* **What you are asked to do**
Show the lines below where "This" occurs.

* **Given records**
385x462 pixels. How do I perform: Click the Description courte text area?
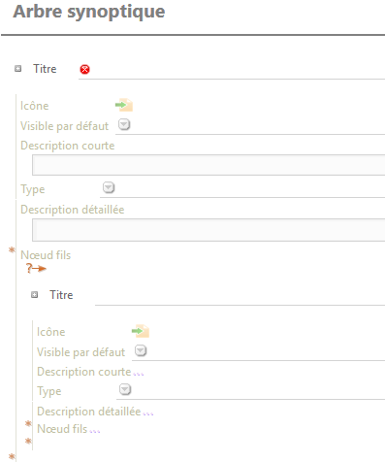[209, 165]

...

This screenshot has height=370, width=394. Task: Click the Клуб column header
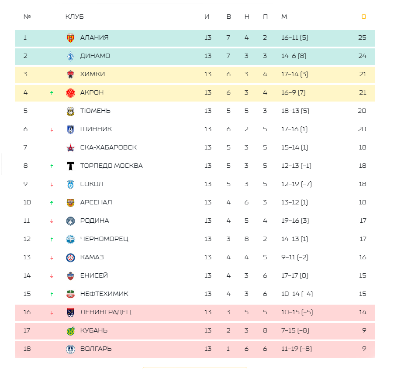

---

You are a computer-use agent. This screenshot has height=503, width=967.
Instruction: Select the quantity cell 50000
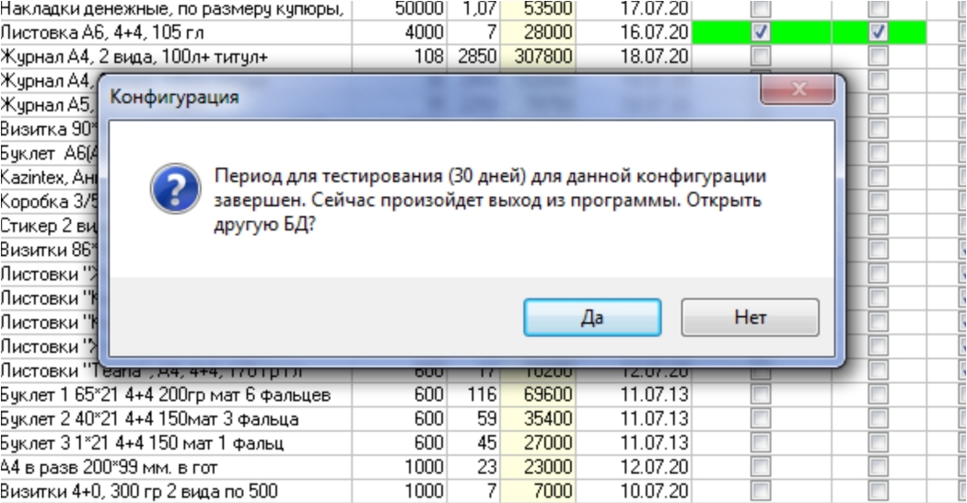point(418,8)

* **Result**
This screenshot has height=370, width=394. Task: Click the Клуб column header
You are a computer-use agent. This screenshot has height=503, width=967.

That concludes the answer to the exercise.